A couple of years ago, three engineers from Apple saw the need for more flexible networks, and they left the company to create their own startup — SnapRoute — to materialize their vision. SnapRoute now counts AT&T as a customer. It’s helping the service provider to decouple hardware from software in its networks.
Glenn Sullivan, a SnapRoute co-founder, said he and his two colleagues Jason Forrester and Adam Casella were running some of the largest networks at Apple: networks that run applications such as iTunes, Siri, and Maps. In order to scale, it “became clear we needed a similar approach to Facebook and Google to take ownership of the stack,” said Sullivan.
They worked to transition the networks by installing more white box hardware. “But we realized that there were some gaps in what we thought the software should do,” said Sullivan. “We took it upon ourselves to figure out what that stack would look like.”
However, they got frustrated with the increasing demands on the networks in conflict with the internal policies of Apple. “We know how open-source Apple can be,” quipped Sullivan.
Around this time they met Nick McKeown, chief scientist at Barefoot Networks, who helped them “meet the right people” and also coached them from a financial perspective, said Sullivan. And SnapRoute was born.
The company has raised nearly $30 million in total from seed funding and a Series A in February 2017. Participants in the Series A were AT&T, Lightspeed Venture Partners, Microsoft Ventures, and Norwest Venture Partners.
SnapRoute’s main product is its FlexSwitch operating system, which runs on open hardware for network switches, said Josh Goldstein, SnapRoute’s SVP of product marketing. It completely decouples network software from vendor hardware. “FlexSwitch is very modular; it’s able to supply what is needed on the switch in the exact spot in the network without a lot of extra things needed,” said Goldstein.
AT&T Uses SnapRouteAT&T’s Chris Rice and John Medamana recently mentioned SnapRoute a couple of times in a blog posting in which they described AT&T’s white box disaggregation. They called out SnapRoute as a company that has technology that interfaces with merchant silicon — the place where the silicon features at the lowest level of the network stack are abstracted and exposed to the higher layers of the stack.

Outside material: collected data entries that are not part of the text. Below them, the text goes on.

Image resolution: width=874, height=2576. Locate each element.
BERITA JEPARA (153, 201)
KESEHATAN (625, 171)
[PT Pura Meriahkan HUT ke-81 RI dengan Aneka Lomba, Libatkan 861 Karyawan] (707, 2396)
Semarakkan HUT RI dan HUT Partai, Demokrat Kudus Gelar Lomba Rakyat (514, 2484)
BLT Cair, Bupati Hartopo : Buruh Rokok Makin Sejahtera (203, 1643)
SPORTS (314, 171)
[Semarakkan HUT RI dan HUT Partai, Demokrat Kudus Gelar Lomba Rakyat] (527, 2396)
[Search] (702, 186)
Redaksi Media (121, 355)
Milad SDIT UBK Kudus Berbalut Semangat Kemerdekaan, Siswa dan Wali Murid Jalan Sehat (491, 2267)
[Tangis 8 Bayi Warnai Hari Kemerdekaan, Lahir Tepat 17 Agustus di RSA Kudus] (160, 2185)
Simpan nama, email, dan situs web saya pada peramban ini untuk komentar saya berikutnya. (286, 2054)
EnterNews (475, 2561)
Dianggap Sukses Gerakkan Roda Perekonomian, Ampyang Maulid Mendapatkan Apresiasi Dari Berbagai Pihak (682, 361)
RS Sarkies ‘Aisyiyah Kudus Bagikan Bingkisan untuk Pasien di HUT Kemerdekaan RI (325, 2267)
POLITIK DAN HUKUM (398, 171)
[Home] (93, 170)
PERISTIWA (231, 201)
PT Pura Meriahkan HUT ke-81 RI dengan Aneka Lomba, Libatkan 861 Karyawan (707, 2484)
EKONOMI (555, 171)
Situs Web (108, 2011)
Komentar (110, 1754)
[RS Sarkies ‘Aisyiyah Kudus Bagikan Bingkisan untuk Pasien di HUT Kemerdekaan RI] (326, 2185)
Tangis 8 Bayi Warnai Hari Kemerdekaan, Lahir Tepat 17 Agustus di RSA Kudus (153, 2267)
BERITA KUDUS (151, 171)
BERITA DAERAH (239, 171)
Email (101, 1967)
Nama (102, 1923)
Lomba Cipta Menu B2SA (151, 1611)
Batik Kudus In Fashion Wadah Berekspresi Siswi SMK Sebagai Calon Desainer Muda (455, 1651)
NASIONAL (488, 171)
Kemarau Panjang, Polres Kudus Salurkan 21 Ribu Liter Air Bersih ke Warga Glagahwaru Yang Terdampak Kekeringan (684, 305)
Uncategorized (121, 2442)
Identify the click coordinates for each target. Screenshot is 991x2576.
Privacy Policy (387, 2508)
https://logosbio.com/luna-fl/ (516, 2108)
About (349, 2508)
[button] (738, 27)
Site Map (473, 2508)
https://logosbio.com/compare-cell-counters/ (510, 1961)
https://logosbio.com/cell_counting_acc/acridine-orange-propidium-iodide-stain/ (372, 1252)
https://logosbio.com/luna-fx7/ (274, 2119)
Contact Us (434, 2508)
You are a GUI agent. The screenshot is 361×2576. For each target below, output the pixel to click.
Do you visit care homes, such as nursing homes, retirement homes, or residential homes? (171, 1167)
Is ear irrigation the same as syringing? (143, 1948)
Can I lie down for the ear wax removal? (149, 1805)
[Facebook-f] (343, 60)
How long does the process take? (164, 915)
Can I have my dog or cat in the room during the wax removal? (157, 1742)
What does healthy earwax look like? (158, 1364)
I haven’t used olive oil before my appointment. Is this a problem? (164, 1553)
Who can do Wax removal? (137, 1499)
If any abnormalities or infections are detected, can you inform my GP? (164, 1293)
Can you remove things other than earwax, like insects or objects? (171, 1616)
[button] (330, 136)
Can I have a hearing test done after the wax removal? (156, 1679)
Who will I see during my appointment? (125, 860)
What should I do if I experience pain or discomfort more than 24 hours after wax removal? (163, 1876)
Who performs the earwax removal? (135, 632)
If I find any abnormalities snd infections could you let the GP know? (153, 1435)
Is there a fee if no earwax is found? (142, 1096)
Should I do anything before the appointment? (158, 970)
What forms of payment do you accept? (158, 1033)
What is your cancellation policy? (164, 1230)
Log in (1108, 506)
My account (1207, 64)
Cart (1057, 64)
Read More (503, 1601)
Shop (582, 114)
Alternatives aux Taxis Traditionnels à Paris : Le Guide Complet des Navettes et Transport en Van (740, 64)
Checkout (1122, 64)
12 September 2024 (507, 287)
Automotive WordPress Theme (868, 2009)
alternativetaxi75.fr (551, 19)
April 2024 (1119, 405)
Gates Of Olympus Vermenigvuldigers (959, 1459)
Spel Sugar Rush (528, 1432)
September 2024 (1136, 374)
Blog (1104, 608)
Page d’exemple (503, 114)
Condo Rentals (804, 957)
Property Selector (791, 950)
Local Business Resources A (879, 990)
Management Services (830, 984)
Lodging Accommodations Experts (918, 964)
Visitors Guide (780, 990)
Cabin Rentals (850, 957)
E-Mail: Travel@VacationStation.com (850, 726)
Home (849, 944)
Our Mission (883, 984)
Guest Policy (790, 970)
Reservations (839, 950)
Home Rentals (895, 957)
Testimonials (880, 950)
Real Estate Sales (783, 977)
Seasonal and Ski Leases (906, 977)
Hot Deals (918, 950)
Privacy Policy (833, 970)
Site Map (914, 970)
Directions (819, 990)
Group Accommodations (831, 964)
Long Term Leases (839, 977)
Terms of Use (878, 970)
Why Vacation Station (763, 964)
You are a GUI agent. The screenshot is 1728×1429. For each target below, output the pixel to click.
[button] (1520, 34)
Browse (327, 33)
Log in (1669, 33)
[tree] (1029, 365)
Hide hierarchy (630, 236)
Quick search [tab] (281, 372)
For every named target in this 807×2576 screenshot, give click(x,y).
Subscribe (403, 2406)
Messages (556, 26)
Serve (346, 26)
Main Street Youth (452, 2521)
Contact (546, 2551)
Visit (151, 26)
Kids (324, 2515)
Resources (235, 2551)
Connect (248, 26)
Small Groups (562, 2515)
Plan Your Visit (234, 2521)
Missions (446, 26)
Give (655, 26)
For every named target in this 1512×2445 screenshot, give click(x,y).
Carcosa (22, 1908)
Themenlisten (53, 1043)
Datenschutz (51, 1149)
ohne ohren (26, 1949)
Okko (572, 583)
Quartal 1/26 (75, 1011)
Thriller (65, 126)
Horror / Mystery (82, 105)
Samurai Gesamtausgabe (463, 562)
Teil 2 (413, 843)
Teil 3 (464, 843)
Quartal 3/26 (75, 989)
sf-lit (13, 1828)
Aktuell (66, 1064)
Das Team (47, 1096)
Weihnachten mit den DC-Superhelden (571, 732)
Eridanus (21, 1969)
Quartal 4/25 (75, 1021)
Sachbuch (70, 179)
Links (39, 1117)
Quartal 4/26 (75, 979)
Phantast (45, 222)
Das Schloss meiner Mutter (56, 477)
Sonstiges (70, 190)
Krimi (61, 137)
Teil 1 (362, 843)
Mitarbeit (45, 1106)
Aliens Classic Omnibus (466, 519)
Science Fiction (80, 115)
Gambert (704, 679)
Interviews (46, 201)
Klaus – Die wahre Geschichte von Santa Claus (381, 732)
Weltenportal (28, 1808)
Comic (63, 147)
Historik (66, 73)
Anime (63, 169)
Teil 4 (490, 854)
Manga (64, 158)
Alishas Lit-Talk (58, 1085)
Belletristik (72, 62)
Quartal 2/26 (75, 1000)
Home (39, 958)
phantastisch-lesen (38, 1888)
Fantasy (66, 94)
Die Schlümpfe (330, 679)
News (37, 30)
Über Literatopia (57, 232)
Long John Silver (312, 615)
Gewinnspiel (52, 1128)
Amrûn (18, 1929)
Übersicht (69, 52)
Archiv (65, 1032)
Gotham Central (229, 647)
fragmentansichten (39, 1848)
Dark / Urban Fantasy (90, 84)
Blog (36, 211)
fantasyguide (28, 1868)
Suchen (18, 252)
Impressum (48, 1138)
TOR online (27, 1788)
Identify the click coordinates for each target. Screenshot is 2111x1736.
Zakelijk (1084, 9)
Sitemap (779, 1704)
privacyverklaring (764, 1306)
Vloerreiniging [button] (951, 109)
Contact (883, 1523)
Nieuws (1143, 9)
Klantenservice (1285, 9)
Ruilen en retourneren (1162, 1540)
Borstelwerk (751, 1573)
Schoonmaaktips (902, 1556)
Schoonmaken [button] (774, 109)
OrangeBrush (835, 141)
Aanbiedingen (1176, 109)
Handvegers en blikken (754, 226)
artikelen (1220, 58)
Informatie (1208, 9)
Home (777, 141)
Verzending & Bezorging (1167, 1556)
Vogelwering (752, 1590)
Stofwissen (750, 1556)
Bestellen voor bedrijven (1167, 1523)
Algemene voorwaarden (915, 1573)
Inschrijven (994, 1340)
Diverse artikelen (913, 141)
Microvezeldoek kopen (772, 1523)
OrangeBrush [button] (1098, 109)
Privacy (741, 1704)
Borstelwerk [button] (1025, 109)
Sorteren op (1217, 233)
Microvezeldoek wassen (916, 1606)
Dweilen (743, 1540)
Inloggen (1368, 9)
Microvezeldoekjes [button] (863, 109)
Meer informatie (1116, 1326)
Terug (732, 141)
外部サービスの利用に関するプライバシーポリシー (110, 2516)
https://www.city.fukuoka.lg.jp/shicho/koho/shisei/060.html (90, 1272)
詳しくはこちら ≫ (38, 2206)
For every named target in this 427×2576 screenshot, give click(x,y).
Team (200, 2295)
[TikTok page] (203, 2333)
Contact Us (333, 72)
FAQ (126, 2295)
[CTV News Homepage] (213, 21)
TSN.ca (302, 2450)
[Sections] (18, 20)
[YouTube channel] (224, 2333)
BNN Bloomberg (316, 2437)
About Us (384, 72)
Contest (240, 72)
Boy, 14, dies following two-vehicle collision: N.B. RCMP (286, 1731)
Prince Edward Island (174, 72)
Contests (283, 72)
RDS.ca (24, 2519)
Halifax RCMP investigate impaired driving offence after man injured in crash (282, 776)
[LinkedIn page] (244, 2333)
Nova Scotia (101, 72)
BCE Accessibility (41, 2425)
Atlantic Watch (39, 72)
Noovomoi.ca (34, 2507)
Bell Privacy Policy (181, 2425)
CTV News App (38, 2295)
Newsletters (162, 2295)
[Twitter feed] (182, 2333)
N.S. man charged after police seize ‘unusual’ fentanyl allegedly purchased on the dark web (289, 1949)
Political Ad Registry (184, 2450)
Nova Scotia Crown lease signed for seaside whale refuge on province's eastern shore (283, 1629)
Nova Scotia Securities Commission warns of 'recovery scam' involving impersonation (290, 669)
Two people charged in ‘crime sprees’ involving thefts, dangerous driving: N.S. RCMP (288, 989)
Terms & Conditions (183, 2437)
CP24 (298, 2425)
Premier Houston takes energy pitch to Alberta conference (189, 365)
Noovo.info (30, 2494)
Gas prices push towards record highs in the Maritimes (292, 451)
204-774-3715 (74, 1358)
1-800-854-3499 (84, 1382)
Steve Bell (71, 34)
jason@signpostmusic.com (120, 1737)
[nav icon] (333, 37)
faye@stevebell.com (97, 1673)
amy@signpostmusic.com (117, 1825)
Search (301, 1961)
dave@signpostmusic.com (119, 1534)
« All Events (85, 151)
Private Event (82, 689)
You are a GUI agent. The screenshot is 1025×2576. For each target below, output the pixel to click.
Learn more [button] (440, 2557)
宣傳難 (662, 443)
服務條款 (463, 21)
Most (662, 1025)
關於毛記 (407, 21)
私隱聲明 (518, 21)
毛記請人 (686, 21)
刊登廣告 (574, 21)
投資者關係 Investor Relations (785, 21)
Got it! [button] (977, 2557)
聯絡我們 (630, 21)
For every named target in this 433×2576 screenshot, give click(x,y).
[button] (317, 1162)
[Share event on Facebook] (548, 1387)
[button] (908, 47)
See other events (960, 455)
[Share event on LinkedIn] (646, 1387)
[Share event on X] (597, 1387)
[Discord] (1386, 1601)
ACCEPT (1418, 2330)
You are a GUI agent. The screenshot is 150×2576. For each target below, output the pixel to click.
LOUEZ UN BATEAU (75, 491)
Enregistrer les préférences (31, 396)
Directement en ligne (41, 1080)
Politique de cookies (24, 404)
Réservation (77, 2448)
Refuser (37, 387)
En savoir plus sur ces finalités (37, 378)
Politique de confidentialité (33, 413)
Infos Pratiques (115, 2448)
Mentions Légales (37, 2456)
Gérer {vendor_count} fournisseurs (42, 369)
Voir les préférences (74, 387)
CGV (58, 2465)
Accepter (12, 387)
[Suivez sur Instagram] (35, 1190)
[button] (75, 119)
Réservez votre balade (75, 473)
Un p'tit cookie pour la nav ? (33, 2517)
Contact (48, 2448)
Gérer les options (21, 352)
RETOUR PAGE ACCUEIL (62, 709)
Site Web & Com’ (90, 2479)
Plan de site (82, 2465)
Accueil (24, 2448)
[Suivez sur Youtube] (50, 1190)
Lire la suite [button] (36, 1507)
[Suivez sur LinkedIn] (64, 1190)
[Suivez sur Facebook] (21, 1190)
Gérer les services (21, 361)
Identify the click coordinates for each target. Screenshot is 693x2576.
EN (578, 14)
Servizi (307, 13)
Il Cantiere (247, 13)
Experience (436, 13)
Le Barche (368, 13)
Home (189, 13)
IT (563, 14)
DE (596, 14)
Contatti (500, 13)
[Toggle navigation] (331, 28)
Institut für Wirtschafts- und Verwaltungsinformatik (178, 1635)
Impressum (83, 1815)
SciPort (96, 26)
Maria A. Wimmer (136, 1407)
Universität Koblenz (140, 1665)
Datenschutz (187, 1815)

“It’s rather simple,” said Sullivan. “It’s how to make chips do what you want. What is difficult is to keep enough staff to rev that version of silicon. Add to that the complexity of supporting multiple vendors, you start to spend more time writing SDKs [software development kits] than focusing on your control and management layer.”
SnapRoute’s FlexSwitch isn’t the only option for abstracting the silicon chip’s data plane functionality. Other options include the Data Plane Development Kit (DPDK), the Switch Abstraction Interface (SAI), and P4.
In its blog AT&T also singled out SnapRoute’s control and management plane software at the top of the stack. For AT&T, control functions must be integrated with the Open Network Automation Platform (ONAP). “They spec out what your control plane has to ingest in order to operate inside this greater whole,” said Sullivan.
Asked whom SnapRoute considers as its competitors, Sullivan said other companies writing networking software for white boxes would include the likes of Pica8, Cumulus, and Pluribus.
“I think there’s enough room for people there,” he said. “I don’t look at those as first line competitors. We’re usually getting baked off against incumbents like Arista and Cisco. Probably more Arista, which has really made merchant silicon work for their use cases.”
SnapRoute has other customers besides AT&T, but it won’t name them, yet.
The company also works with Facebook’s Telecom Infrastructure Project (TIP). It’s participated on the Voyager Project within TIP, helping to create a white box optical transponder and routing solution. SnapRoute delivered a complete disaggregated hardware and software optical networking platform for Voyager.